Container & Kubernetes Security: Real-World Vulnerabilities, Exploit Paths, and a Defense Blueprint By CyberDudeBivash — Founder, CyberDudeBivash

Executive summary

Containers and Kubernetes move fast—and so do attackers. Most real incidents are misconfig + weak identity + supply-chain rather than “exotic kernel 0-days”. But container escapes and API-server flaws still happen. This guide maps the attack surface for Docker/containerd/runc and Kubernetes control/worker planes, walks through common exploits, and gives copy-paste hardening, detection, and response you can implement today.

1) How the stack fits together (threat model)

Container runtime path: image → containerd/CRI-O → runc (creates Linux namespaces/cgroups) → kernel.
Kubernetes control plane: API Server ⇄ etcd (state) ⇄ Controller Manager & Scheduler; nodes run kubelet + CNI (network) + CSI (storage) + runtime.

Trust boundaries (red zones):

Container ↔ host kernel (escapes, privilege escalation).
Kubelet / API Server (authn/authz mistakes, open ports).
etcd (cluster secrets).
Admission & Supply chain (malicious images, mutable tags).
CNI/Network (flat east-west traffic).
Volumes / hostPath (symlink & subPath tricks).
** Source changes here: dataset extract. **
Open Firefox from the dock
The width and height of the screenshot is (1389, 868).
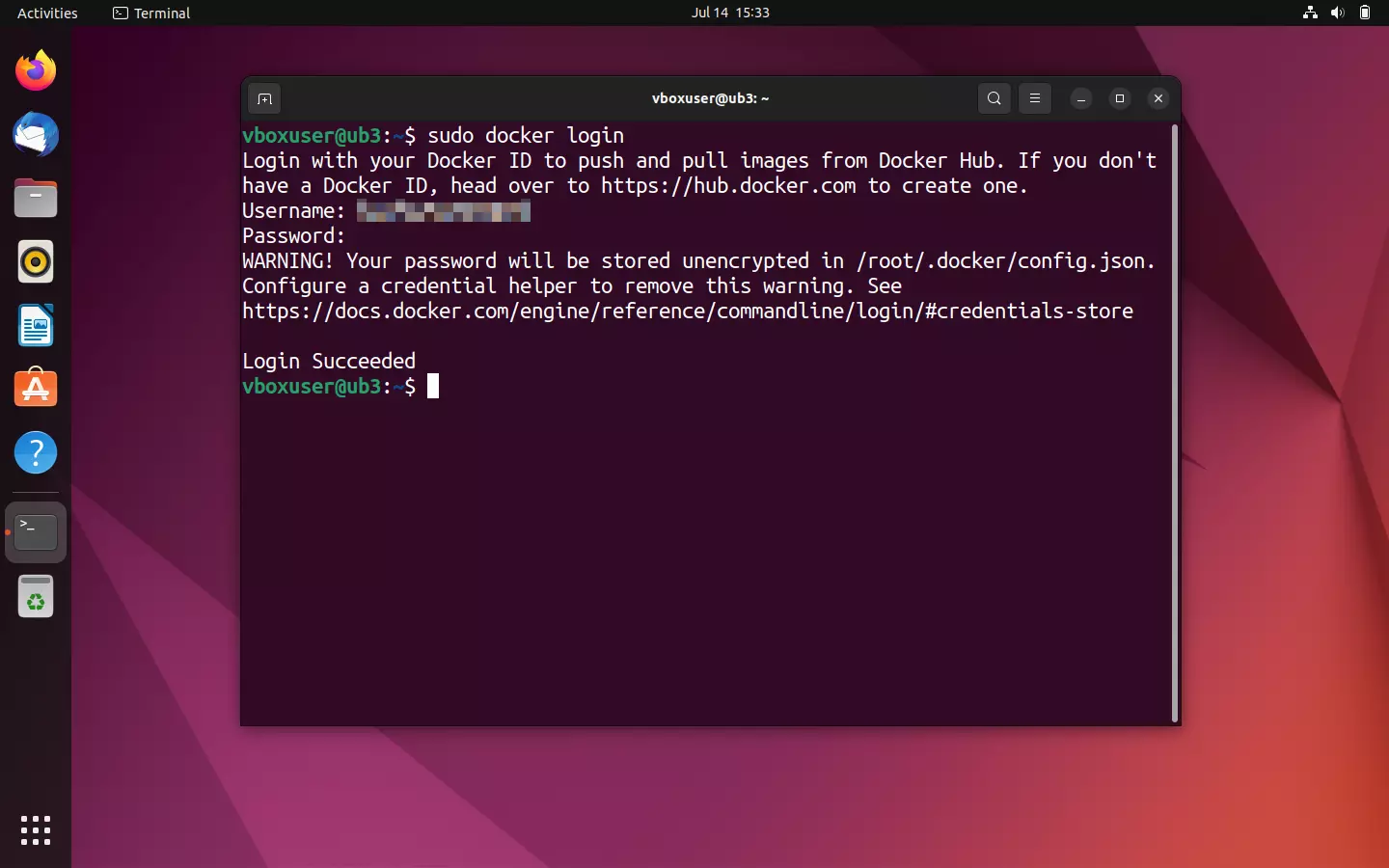(x=35, y=70)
2) Container vulnerabilities & exploit patterns

2.1 Runtime escapes (runc/containerd)

runc “/proc/self/exe” & FD leaks (e.g., CVE-2019-5736; later variants like CVE-2024-21626): attacker overwrites or abuses the runc binary/FD during exec to gain host execution.
containerd CRI bugs (e.g., CVE-2022-23648): crafted image/manifests or mounts leading to unexpected host access.
Kernel bugs reachable from namespaces: UAF/overlayfs flaws to write on host.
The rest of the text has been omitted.